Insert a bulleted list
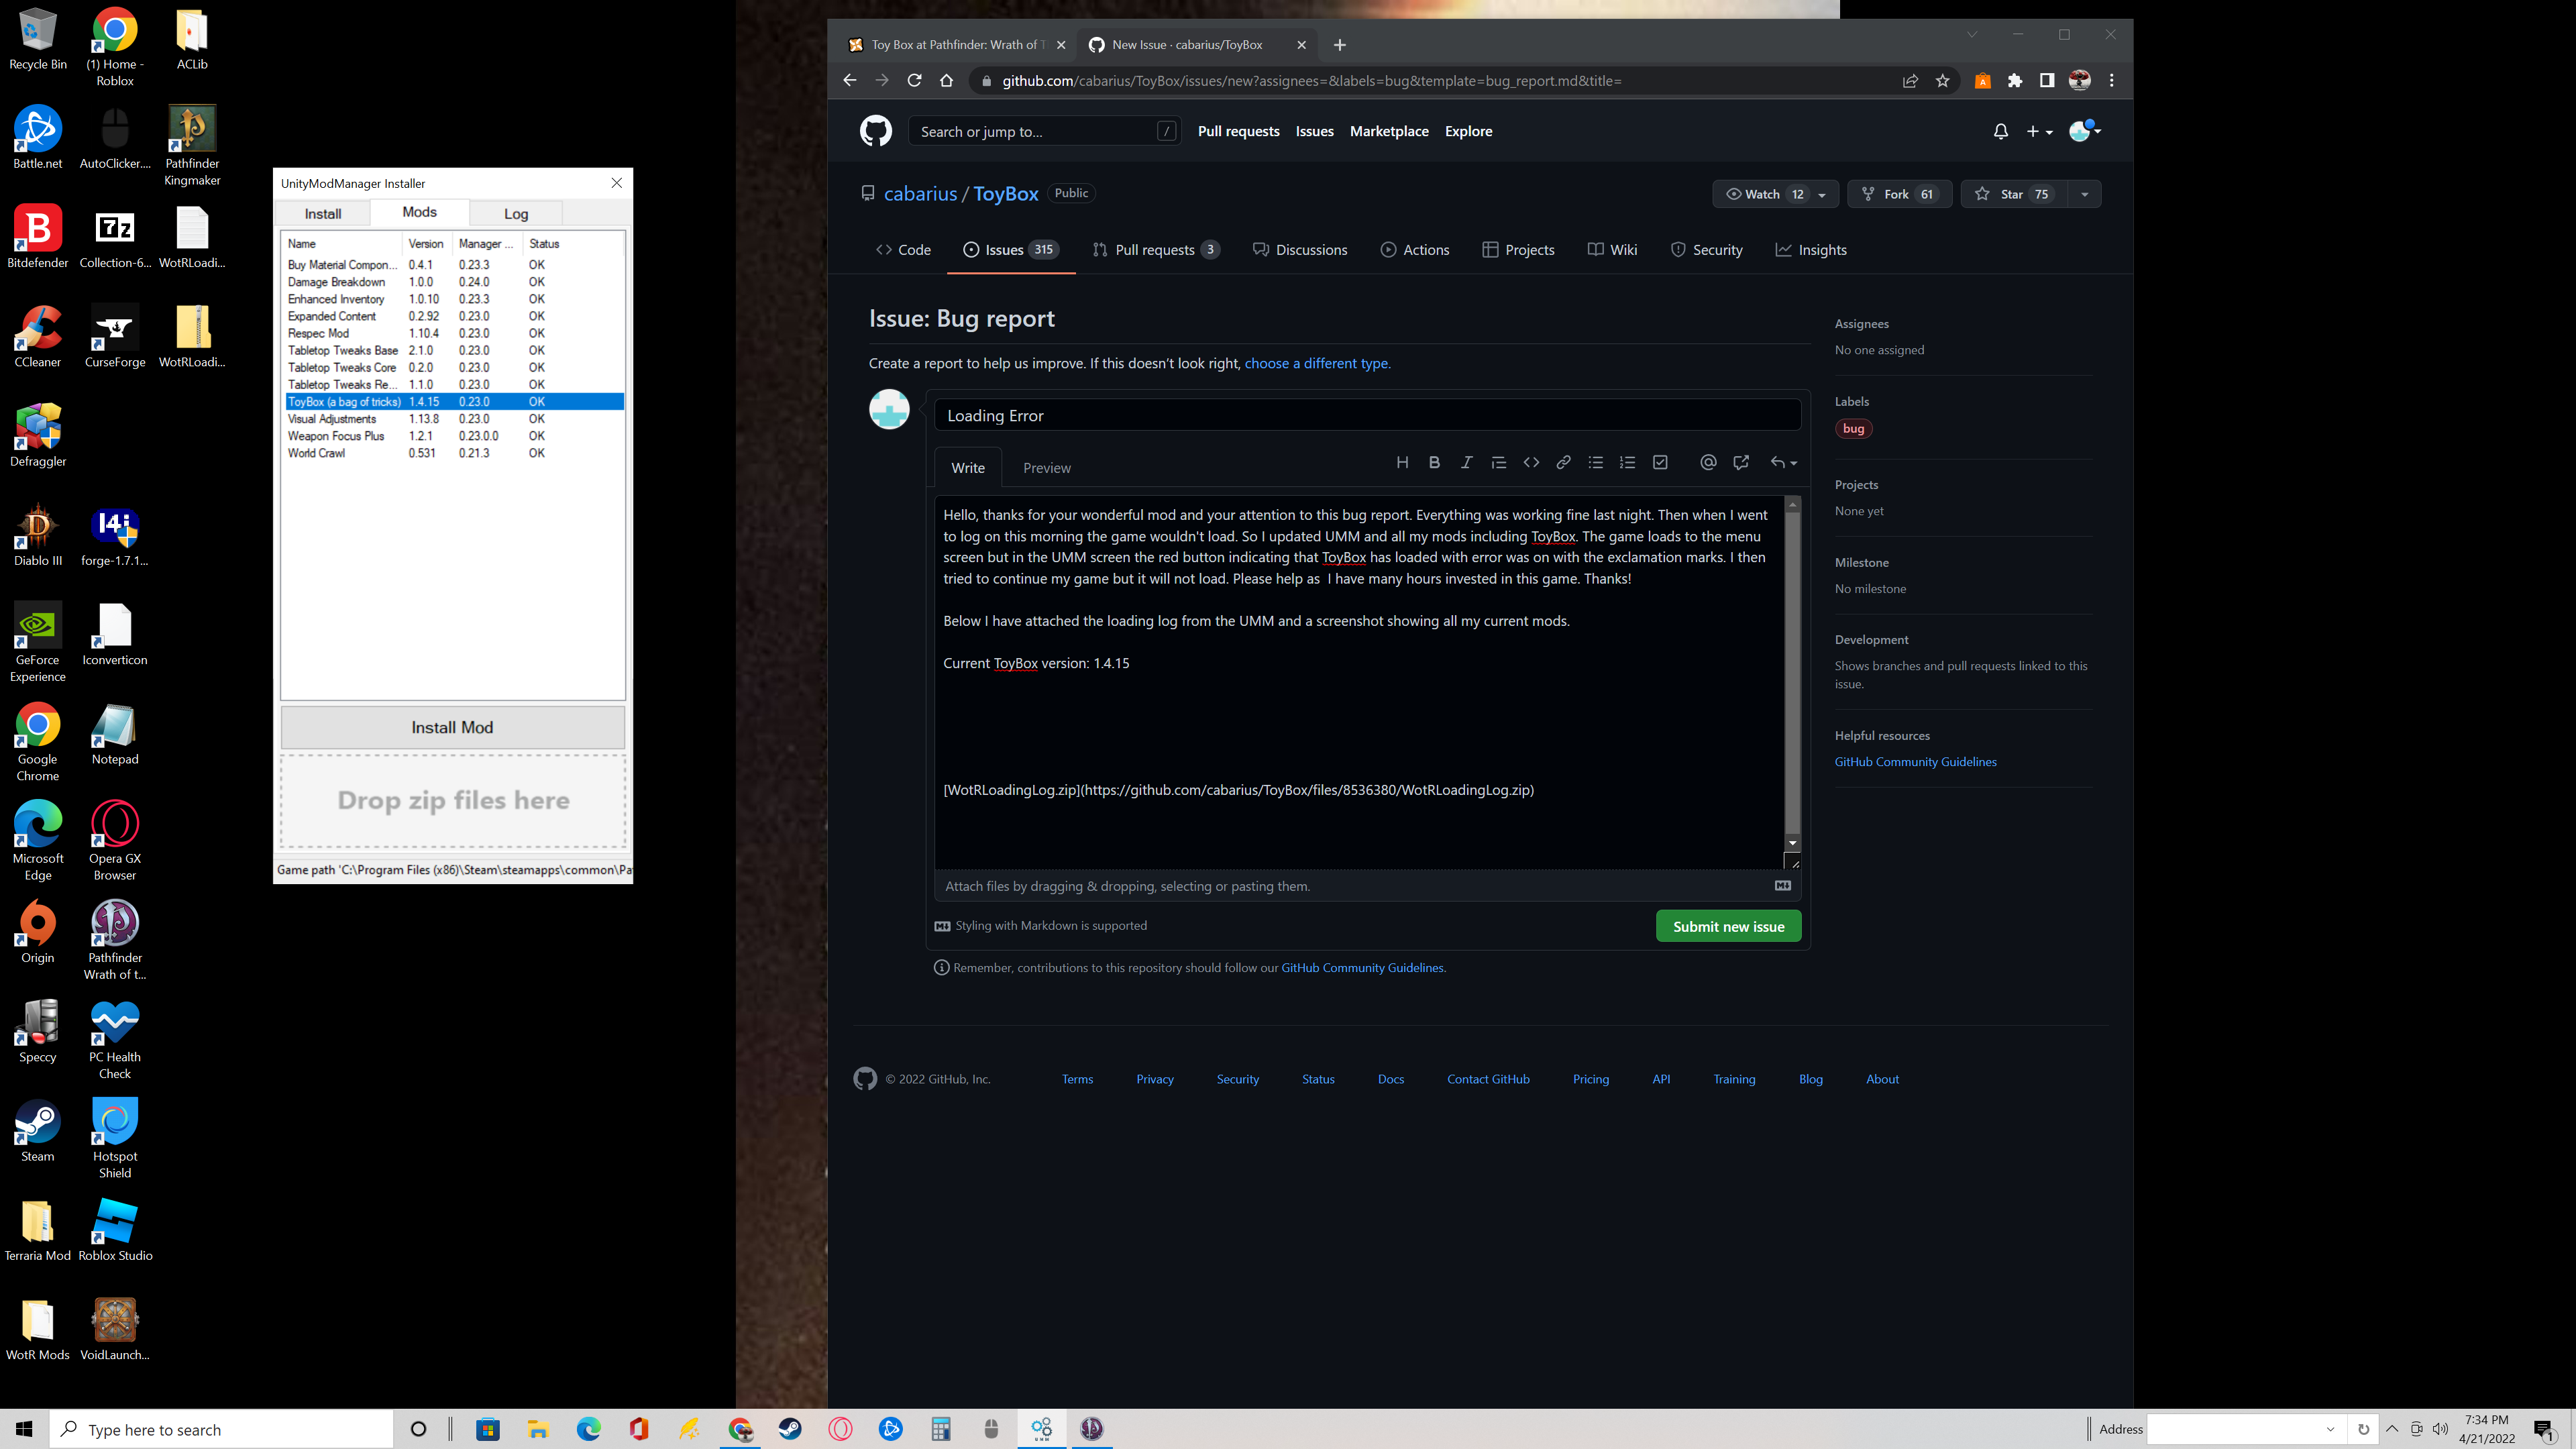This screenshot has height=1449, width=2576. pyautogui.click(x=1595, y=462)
==
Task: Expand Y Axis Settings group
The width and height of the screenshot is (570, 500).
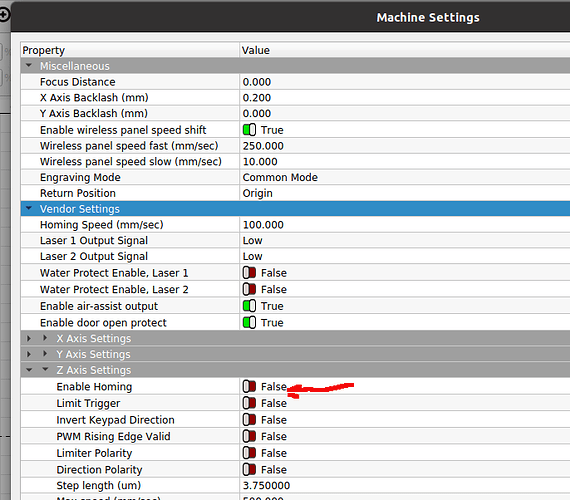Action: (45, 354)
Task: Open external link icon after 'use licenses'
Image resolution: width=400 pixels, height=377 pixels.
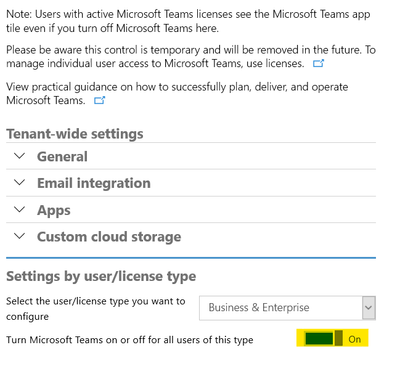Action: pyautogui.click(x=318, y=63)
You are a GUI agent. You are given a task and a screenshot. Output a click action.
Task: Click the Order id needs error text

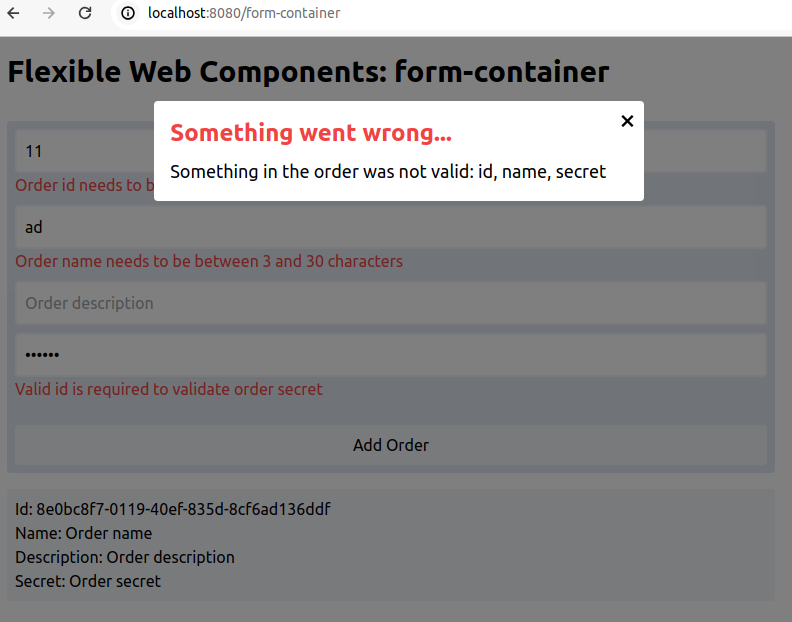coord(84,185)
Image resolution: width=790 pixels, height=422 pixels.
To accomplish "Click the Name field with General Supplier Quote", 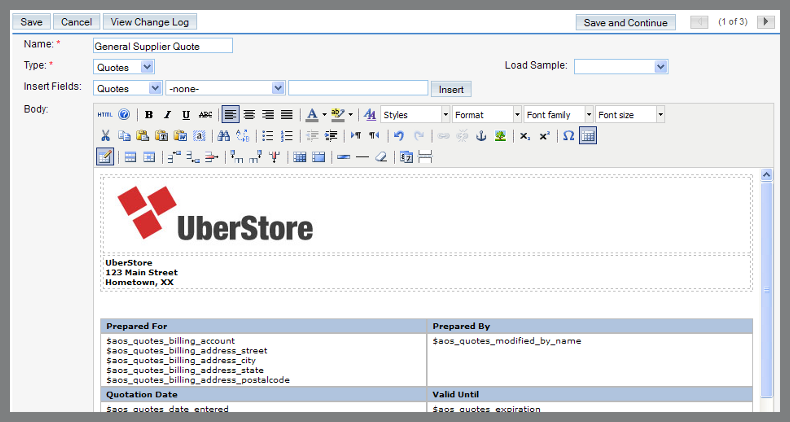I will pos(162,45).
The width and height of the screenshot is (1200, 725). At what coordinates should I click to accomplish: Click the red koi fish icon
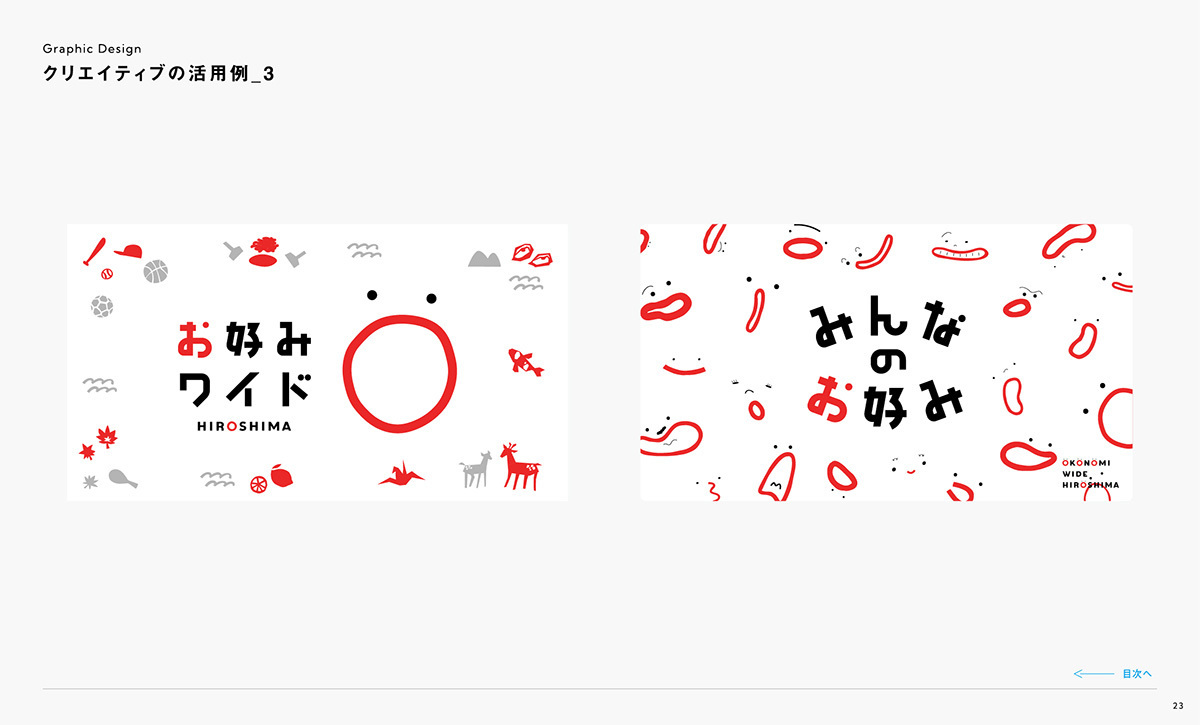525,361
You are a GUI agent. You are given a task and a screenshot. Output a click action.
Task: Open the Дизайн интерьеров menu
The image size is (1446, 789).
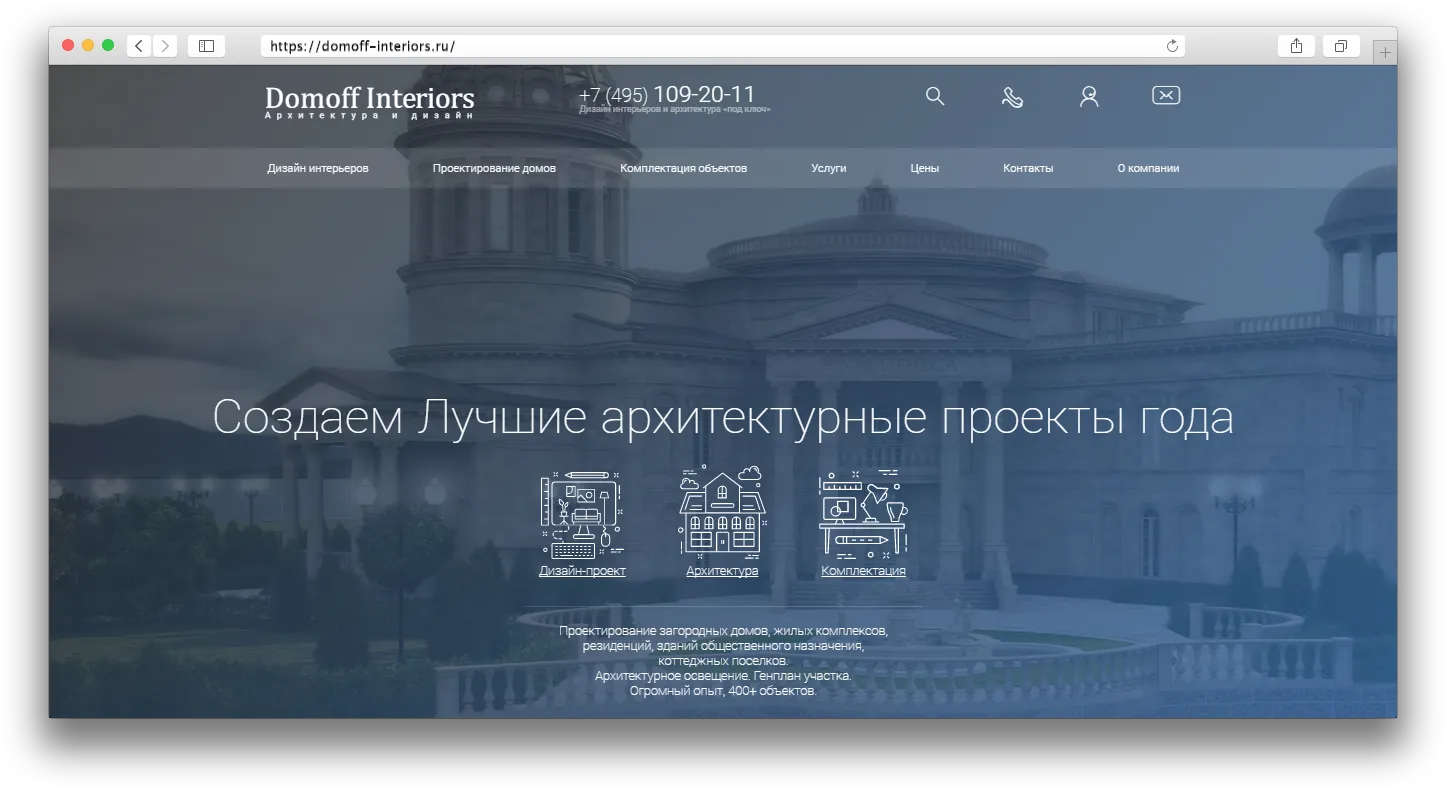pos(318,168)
...
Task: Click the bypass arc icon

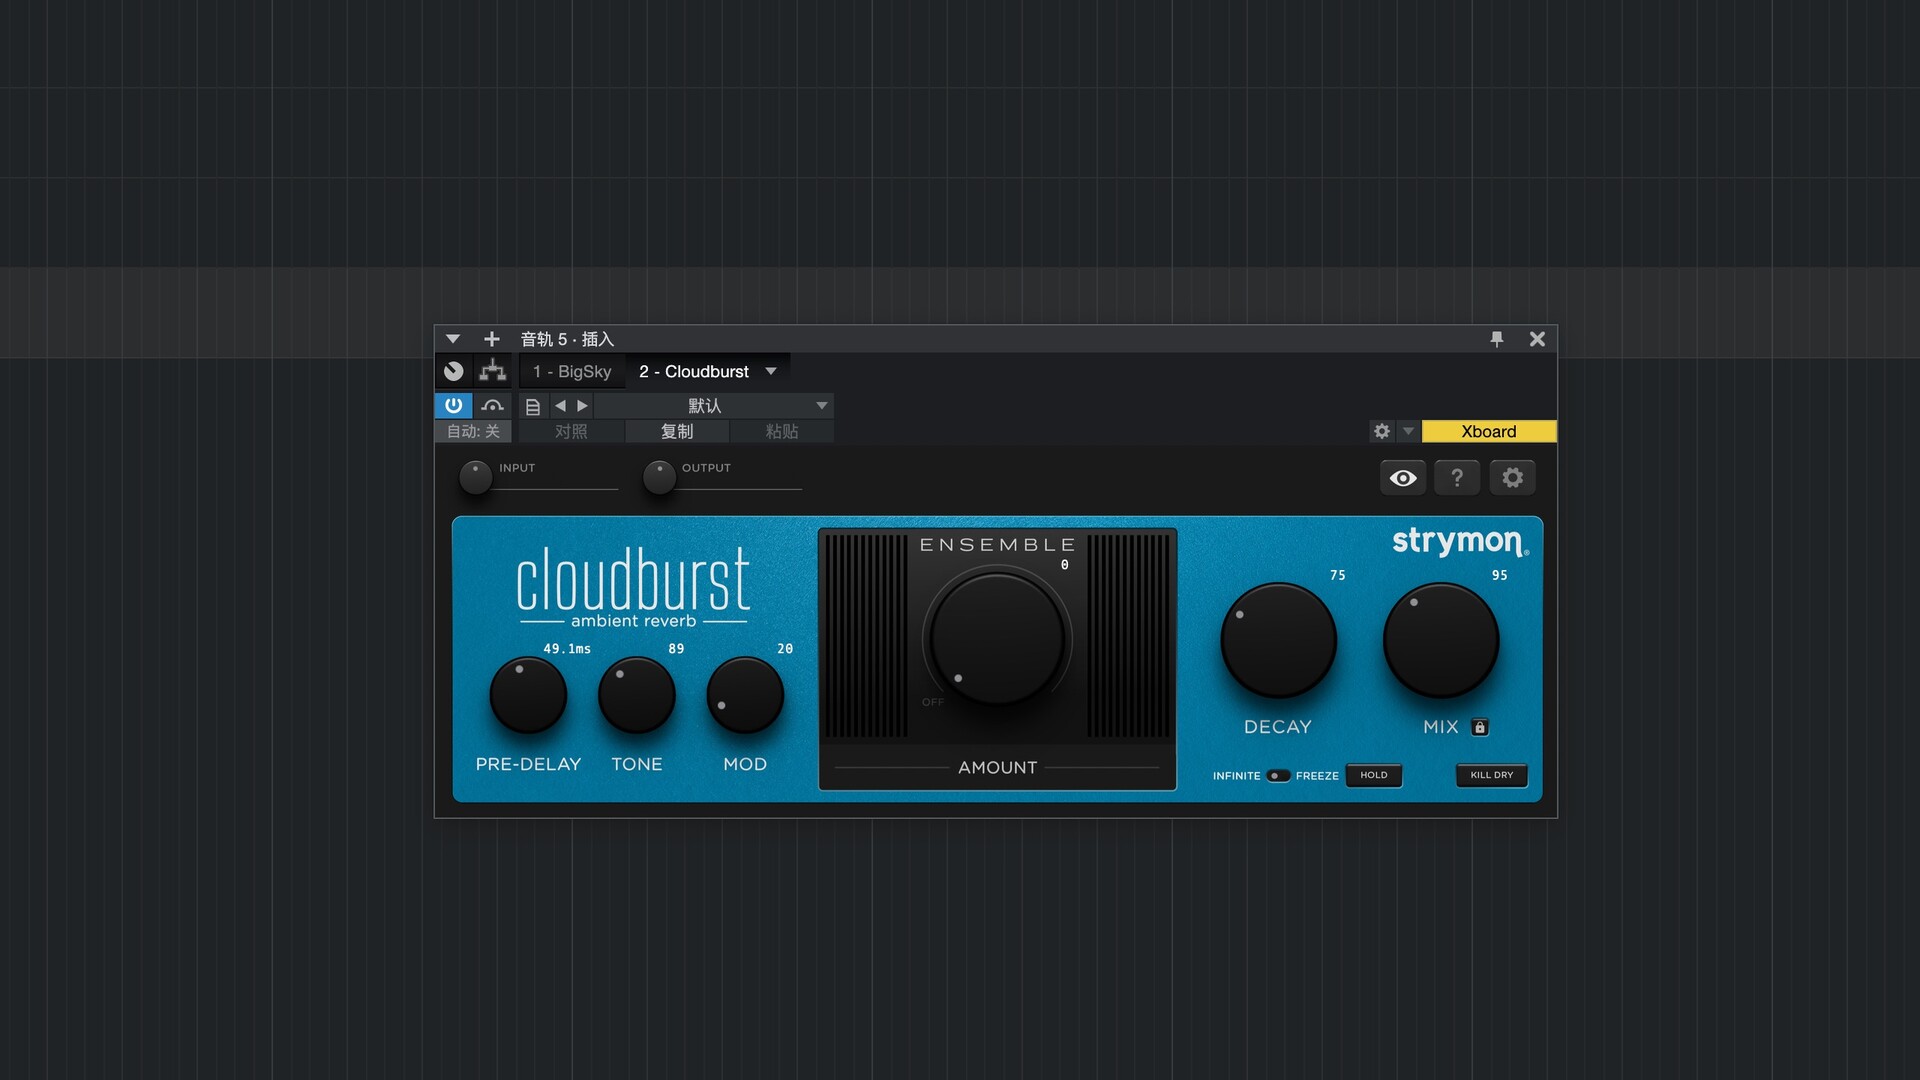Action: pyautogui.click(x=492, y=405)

Exercise
Print the lines from the line with "Task: Expand Y Axis Settings group" up to and including the line with "Action: pyautogui.click(x=318, y=63)", reproducing each one unchanged and leaving out the pictures.

The completed task
Task: Expand Y Axis Settings group
The width and height of the screenshot is (570, 500).
Action: (45, 354)
Task: Open external link icon after 'use licenses'
Image resolution: width=400 pixels, height=377 pixels.
Action: pyautogui.click(x=318, y=63)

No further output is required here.